Study text →
[Start of Attachment]

Have you ever heard of vocal fry? It is that typical crackly voice that is popular in some circles. Singers and voice overs also use it. Where does vocal fry actually come from? Is it something permanent? And is it harmful to the voice? In this blog, we dive deep into the throat, looking for the how and why behind the phenomenon of vocal fry.
The human voice has different levels. From soft and whispering through to loud and shouting. We all have a natural voice, with the biological male voice sounding lower than the female voice. If you sometimes put on crazy voices or sing along with the radio, you know that you yourself can bend your voice to sound higher or lower.
Low and crackling
Our vocal sound is created by vibrating the vocal cords located in the larynx. When you let less air pass through your vocal cords, they touch together more than normal, which creates a crackling sound. We call this low and crackly sound vocal fry. It probably got that name because the vocal sound resembles frying or deep-frying. So much for the technical side of vocal fry. But how did it originate?
Why would boys and girls, men and women, pop stars and voice overs talk in a vocal fry voice? There has been a lot of research into this. One explanation is that someone who speaks in a low voice is seen as trustworthy and knowledgeable. For men, of course, this is easier than for women. But women who are aiming for a successful career also use it. You may have seen the documentary The Dropout about Silicon Valley businesswoman Elizabeth Holmes and her ‘hot air’ company Theranos. She very deliberately practised a lower voice to make it easier to convince investors.

[End of Attachment]

Source data →
[Start of Attachment]

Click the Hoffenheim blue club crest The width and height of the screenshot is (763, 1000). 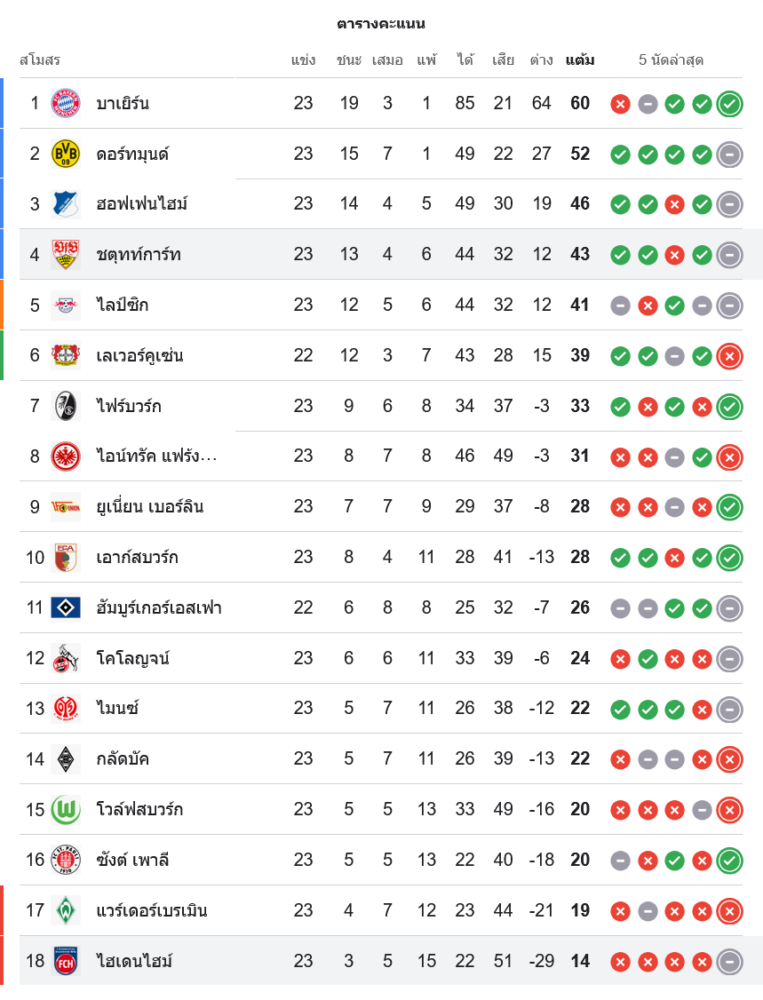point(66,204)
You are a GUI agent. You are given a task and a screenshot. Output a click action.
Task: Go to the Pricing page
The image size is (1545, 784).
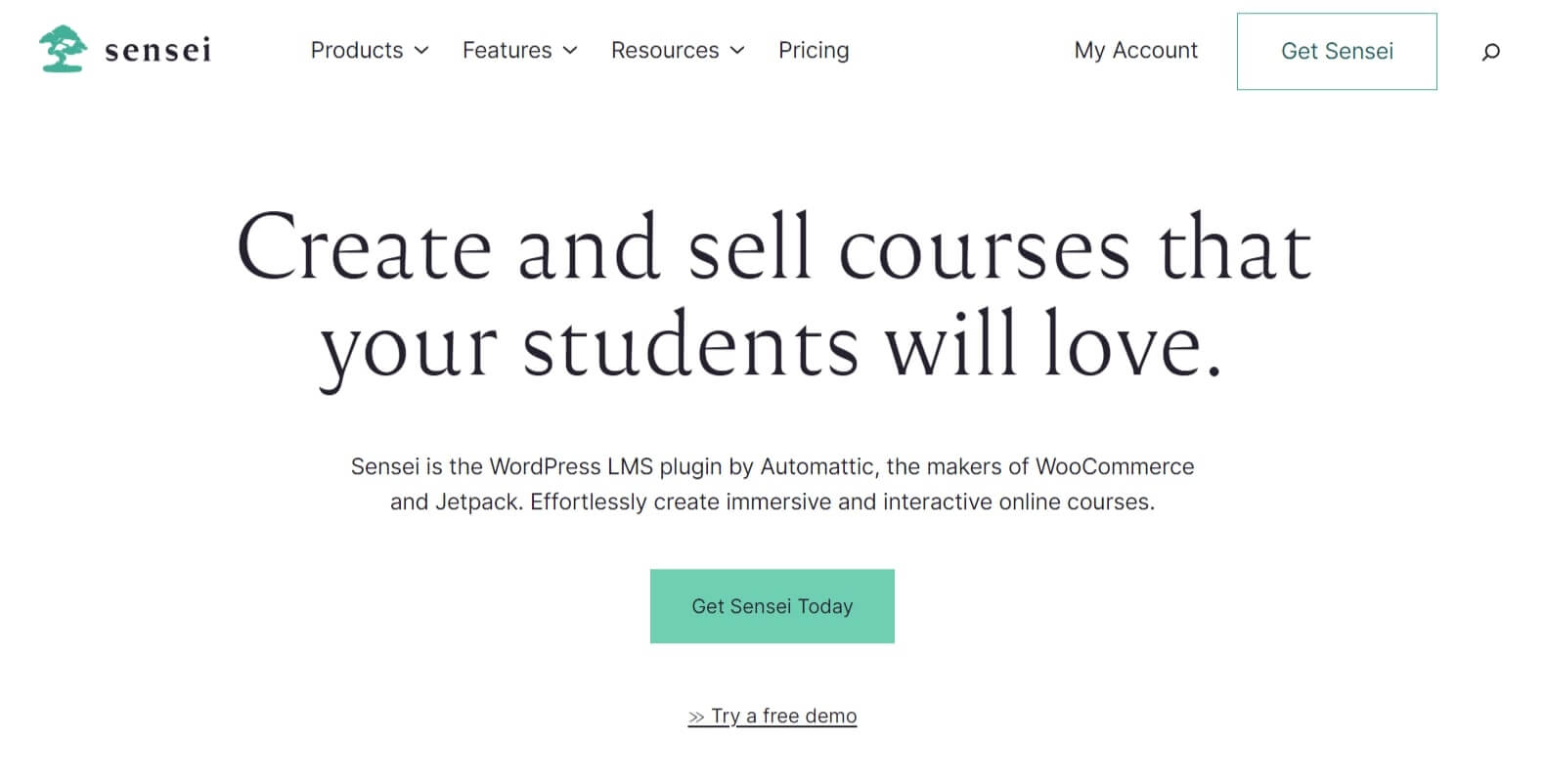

[End of Attachment]
[Start of Attachment]

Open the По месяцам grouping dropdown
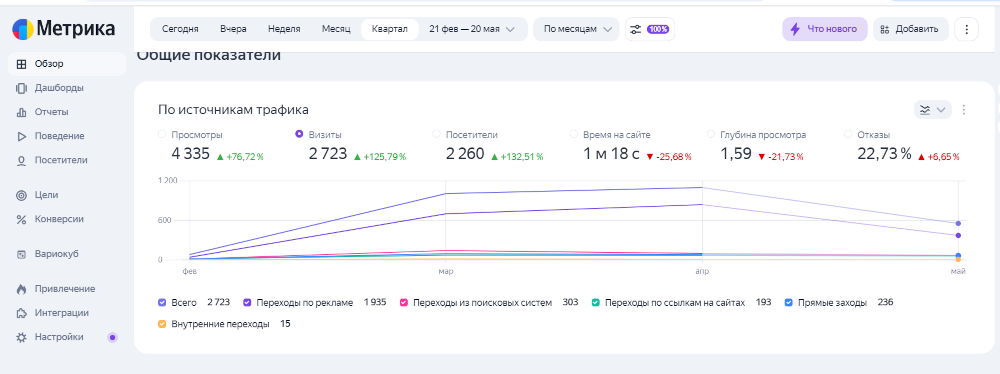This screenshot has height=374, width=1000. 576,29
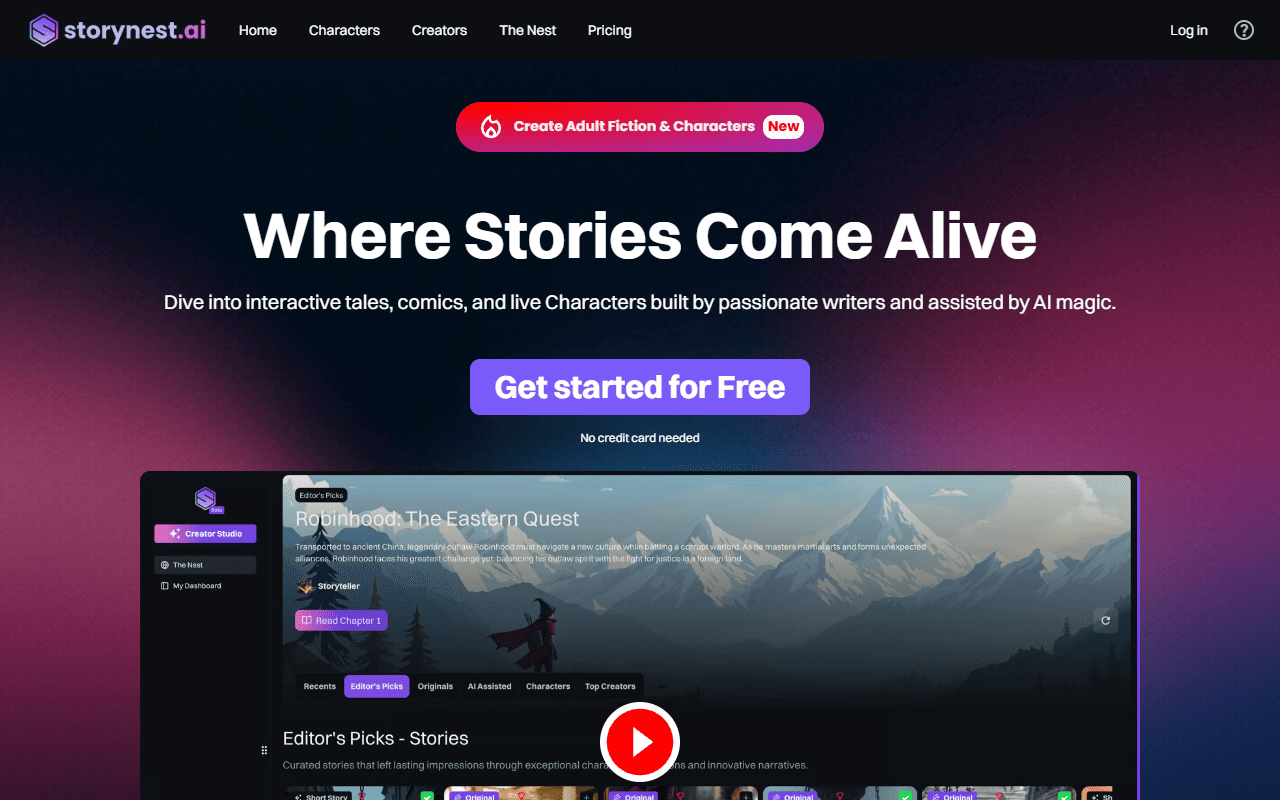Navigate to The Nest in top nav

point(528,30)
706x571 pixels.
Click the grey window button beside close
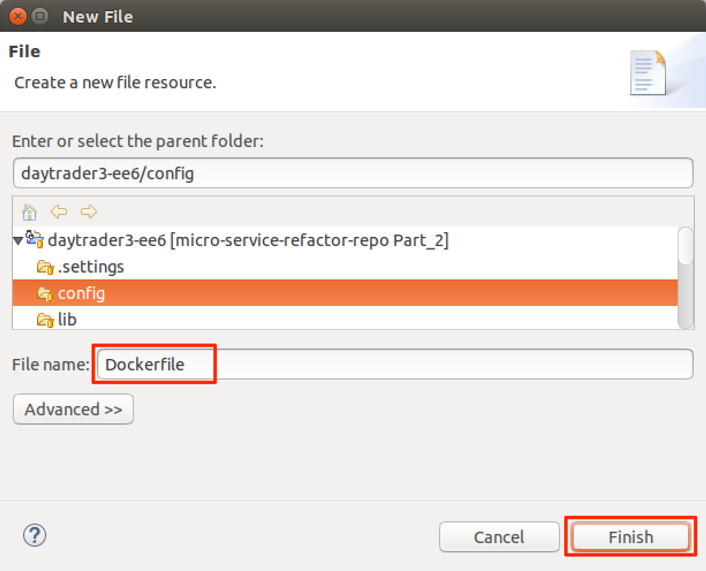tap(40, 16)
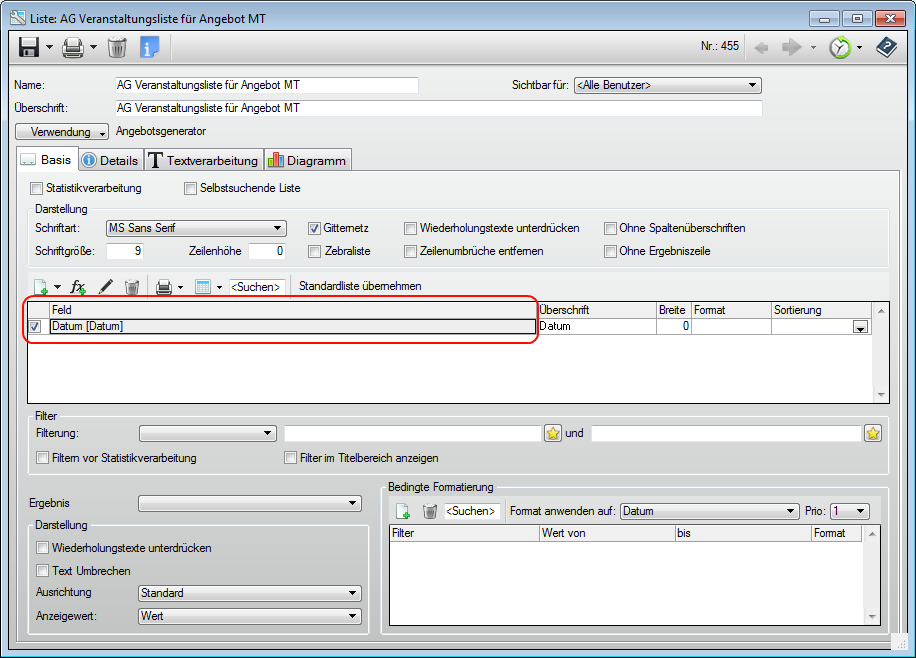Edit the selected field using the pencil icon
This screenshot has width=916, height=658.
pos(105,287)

[End of Attachment]
[Start of Attachment]

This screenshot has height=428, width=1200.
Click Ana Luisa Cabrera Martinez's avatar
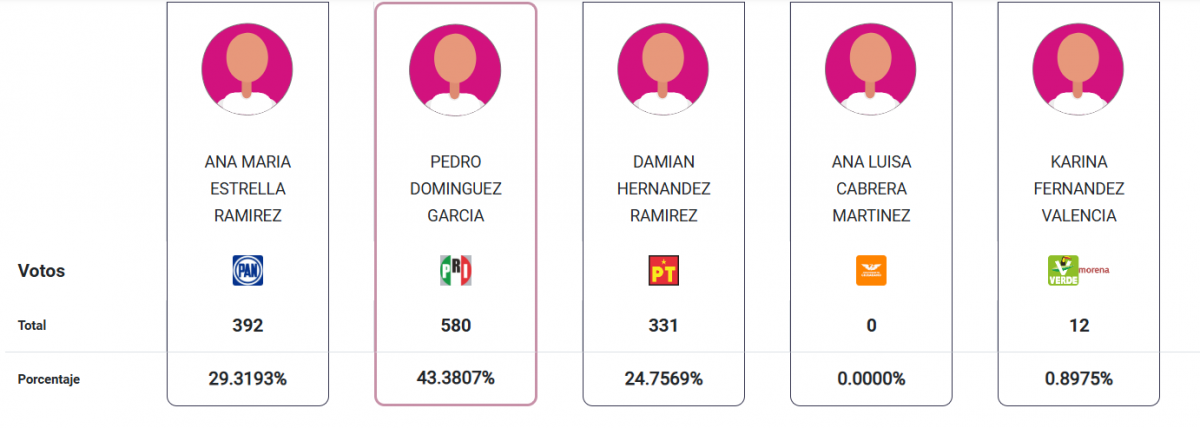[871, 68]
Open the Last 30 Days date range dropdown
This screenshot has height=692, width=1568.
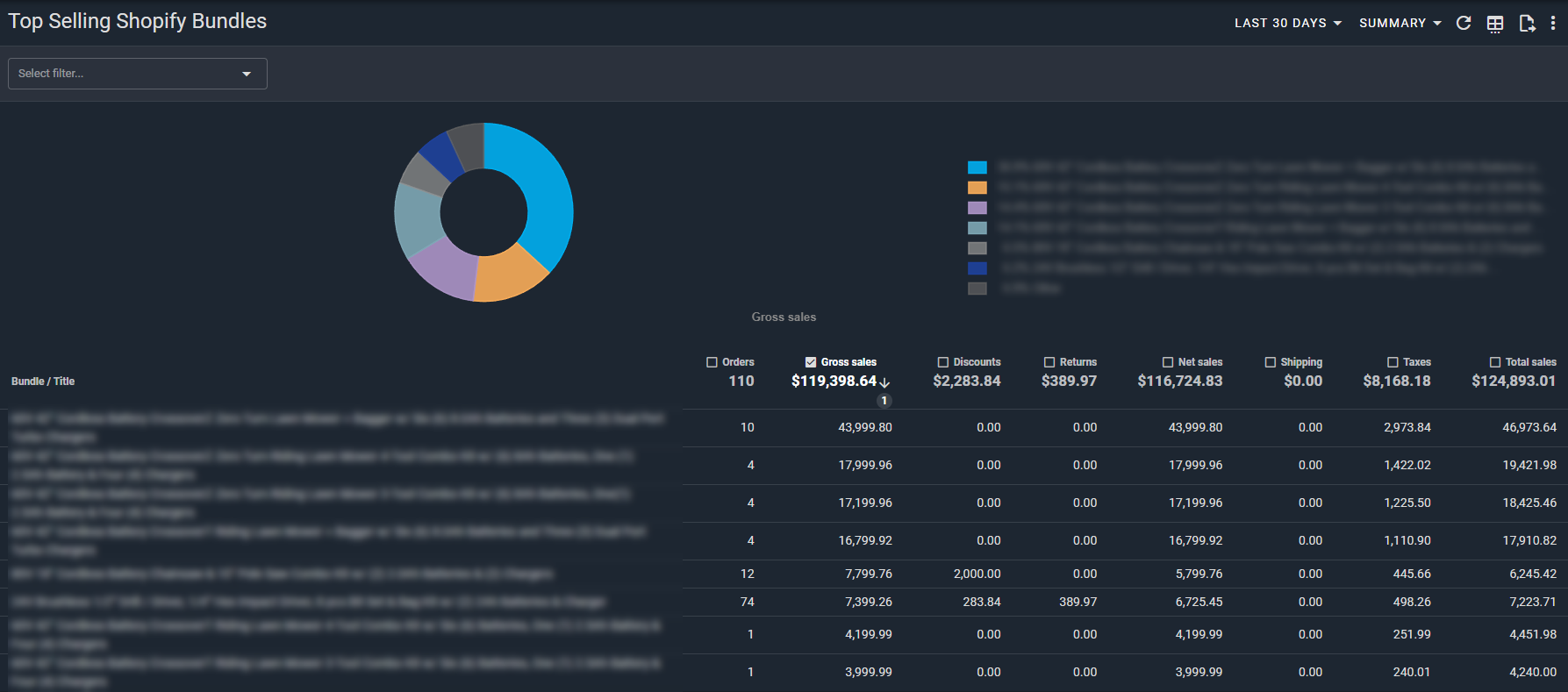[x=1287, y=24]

[End of Attachment]

Tasks to carry out →
a) In the text on vocal fry, where are the vocal cords located?
b) Continue the text on vocal fry from its final sentence.
The material above can be set aside.

Answers per task →
a) In the larynx.

b)
Vocal fry also seems to be a trend among American girls aged 18 to 25. Perhaps they are copying stars like Kim Kardashian and Britney Spears. Two media icons known for their low, sexy voices. One survey shows that over 60% of young girls talk in a vocal fry voice. A serious trend, then. And in certain circles vocal fry is simply a prerequisite for belonging, just like wearing the right clothes and going to the right parties.
The question is, however, whether this works in your favour in all cases. A young, ambitious woman who speaks in a vocal fry voice during her job application might be seen as posturing and not serious by an older HR manager.
When something is as popular in modern culture as vocal fry, it irrevocably finds commercial applications. Brands that want to sound relaxed, streetwise and sexy therefore opt for a voiceover with a vocal fry voice.
Many voice overs and voice actors therefore see vocal fry as one of the tools in their toolbox. A register they can pull open if required. The condition is that it must sound natural and not forced because when a brand sounds like a boomer, it comes back like a boomerang.
A voice over that speaks with vocal fry is usually a bit harder to understand. The low and crackly voice is more easily lost in background noise, sound effects and music. This is something to bear in mind when considering surfing the vocal fry wave.
If you want to impart a casual or bored character to a personality, vocal fry can help convey this to your listeners. But also consider that part of your target audience might be annoyed by this type of voice.
Opinions differ on whether vocal fry is dangerous for your voice. Some studies believe that it is not too bad, while others point to permanent damage. Someone who has spoken with vocal fry for a while should learn to speak normally again with the help of a speech therapist or voice coach, some experts think.
Raw or roasted?
So vocal fry is one of the many characteristics of a voice. If you think it appeals to your target audience or fits well for a particular role, you can use vocal fry just fine. It is, in fact, a strategic choice. But beware of forcibly following a fashion trend. Because it can also backfire. Just like with any trend really.